OCR systems are “Systems which use a process by which text-based input patterns produce meaningful output” [3]. An OCR includes several phases, primarily its two major phases are feature extraction and classification. Currently, the OCR technology has developed and expanded to include several types of texts and fonts, as well as, support for handwritten text recognition [3]. Intelligent Character Recognition (ICR) and Intelligent Word Recognition (IWR) are both predecessors of OCR; they support handwritten character level recognition and word level recognition respectively. However, the advancements still haven’t excelled for processing and recognition of cursive languages such as Urdu, Arabic, Persian, Pashto, Korean and Chinese. On the contrary, non-cursive languages such as English, German and French script are relatively easy to recognize [4].

Urdu is the national language of Pakistan and its Nastalique calligraphic script is extremely cursive and context sensitive in nature [5, 6]. Urdu script also shares the same level of written complexity with Arabic, Pashto and Persian scripts [4]. The abundant complexities associated with Urdu Script makes it a scarce language to be considered for OCR [6], hence limiting its research and development as compared to the Latin script [7]. In Urdu, a word is composed of sub-words (ligatures) and isolated characters. Ligatures itself is a unit block of text, composed of a combination of two or more characters. Due to extreme cursiveness and overlapping issues such as inter-ligature overlapping and intra-ligature overlapping, it is extremely challenging to perform segmentation [8]. Hence, Urdu character-level recognition systems that require excessive segmentation processes may lead to erroneous outcomes and disfigure the actual shape of characters. If working with ligature-level recognition systems, there are copious ligatures forms possible, each cannot be classified separately, and therefore, clustering them based on certain features seems to be a suitable solution. This research paper aims at developing a ligature based recognition system for Urdu script using multi-level clustering and classification.
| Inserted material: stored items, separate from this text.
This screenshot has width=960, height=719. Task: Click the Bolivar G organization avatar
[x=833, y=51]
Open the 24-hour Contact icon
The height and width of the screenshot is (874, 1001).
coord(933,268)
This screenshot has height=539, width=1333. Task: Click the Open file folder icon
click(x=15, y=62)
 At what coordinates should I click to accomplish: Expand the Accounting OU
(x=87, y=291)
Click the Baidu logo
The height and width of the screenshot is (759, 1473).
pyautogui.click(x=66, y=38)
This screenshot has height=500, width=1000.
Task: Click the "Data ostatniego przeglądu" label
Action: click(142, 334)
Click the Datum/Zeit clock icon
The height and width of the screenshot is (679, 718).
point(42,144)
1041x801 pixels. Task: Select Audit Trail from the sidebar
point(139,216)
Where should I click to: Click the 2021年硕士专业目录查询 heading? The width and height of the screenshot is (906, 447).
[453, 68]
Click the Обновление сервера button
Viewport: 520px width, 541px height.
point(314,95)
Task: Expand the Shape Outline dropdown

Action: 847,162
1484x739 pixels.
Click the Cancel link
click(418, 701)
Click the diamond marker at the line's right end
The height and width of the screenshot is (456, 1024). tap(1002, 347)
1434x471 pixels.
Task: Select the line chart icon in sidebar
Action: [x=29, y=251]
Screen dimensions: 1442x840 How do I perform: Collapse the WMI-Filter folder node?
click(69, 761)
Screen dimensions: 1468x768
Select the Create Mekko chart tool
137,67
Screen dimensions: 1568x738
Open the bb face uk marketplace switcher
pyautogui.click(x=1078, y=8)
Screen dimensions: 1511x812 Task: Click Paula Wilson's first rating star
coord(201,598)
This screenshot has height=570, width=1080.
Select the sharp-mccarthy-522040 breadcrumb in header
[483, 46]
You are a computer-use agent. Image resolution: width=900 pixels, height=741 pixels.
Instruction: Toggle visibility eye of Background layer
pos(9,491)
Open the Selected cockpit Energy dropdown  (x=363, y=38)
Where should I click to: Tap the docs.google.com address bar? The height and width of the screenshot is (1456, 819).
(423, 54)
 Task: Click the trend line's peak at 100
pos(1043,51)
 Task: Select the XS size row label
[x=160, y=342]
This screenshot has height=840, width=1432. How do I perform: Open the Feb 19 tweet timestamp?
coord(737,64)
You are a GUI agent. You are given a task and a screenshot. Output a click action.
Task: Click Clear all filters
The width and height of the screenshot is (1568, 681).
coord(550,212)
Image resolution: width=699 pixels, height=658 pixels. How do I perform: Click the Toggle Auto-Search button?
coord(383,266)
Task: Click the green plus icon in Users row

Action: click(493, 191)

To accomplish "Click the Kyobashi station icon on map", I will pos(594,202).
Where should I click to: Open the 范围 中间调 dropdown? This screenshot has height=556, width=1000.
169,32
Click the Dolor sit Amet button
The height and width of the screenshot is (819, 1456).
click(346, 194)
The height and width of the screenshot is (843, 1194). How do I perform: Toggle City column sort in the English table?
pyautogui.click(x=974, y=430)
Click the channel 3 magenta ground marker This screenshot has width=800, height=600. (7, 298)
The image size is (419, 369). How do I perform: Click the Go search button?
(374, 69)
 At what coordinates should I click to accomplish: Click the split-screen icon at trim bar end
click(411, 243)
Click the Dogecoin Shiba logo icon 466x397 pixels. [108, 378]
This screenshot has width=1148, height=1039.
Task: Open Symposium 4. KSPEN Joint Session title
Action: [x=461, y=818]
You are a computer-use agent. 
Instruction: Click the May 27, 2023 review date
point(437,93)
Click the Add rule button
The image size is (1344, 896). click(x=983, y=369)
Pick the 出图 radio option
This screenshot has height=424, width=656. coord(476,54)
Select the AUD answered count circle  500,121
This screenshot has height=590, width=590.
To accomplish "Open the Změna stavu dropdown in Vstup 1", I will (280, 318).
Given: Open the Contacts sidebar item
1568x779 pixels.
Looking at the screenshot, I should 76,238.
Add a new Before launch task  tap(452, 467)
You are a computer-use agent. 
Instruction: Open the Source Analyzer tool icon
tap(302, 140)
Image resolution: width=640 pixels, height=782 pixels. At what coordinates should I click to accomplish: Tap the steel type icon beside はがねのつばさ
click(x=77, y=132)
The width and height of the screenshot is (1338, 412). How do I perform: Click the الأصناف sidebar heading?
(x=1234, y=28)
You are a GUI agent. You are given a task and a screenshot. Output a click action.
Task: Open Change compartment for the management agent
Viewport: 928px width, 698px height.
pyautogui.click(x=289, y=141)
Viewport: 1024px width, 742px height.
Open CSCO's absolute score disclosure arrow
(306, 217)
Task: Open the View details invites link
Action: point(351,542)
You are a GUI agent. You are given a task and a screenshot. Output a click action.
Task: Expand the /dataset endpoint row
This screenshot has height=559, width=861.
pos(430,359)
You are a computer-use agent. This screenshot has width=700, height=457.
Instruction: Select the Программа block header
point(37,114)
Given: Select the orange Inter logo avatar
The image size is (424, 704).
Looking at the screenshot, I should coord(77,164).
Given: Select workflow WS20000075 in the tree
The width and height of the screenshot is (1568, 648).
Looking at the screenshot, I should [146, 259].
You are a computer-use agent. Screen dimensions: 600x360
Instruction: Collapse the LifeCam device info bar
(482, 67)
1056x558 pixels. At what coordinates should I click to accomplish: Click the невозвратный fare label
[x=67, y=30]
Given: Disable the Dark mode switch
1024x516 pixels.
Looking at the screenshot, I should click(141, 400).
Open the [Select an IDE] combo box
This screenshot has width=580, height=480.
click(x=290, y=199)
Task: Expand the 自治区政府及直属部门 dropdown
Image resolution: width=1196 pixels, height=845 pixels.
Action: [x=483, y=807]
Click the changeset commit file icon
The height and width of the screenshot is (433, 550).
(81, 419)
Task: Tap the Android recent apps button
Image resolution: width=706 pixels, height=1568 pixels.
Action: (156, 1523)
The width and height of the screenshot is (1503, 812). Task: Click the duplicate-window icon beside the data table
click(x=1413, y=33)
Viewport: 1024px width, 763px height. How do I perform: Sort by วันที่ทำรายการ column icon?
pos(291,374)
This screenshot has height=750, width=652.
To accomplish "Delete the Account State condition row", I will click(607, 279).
The main goal of this research paper is threefold: (1) For Urdu script beginners, we want to highlight all the challenges associated with an Urdu OCR system. (2) For technical researchers, we want to emphasize on all algorithms that have been previously used for Urdu OCR and provide a distinctive clustering approach to successfully cluster Urdu script at ligature-level. (3) For NLP experts, we believe that this research will prove to be a great contribution to Urdu Informatics.

2 Related work

As discussed in Sect. 1, we can divide the existing literature into two broad categories, character-level recognition systems (analytical approach) and ligature-level recognition systems (holistic approach). Previously, several authors have opted ligature-level recognition systems [9,10,11,12,13,14,15,16,17]. Husain [9], recommended the use of a multi-holistic approach for recognition of Urdu script. Holistic approach has the capability of recognizing whole word or sub-parts. Similarly, Shah [10] opted to work on a ligature based OCR system for Urdu Nastalique font using an isolation algorithm, template matching technique was used for ligature classification. Khan et al. [12] used template matching technique along with correlation algorithm. The recognized characters were converted into the text based on dictionary searching algorithm. It was also observed that the higher are the number of ligatures, recognition rate increases. A 100% accuracy was achieved for 5-character and 4-character ligatures. On the contrary, Husain et al. [11] used Back Propagation Neural Network (BPNN) for recognition of Urdu ligatures. The main constraint of the system was that the secondary stroke must be written after the primary stroke.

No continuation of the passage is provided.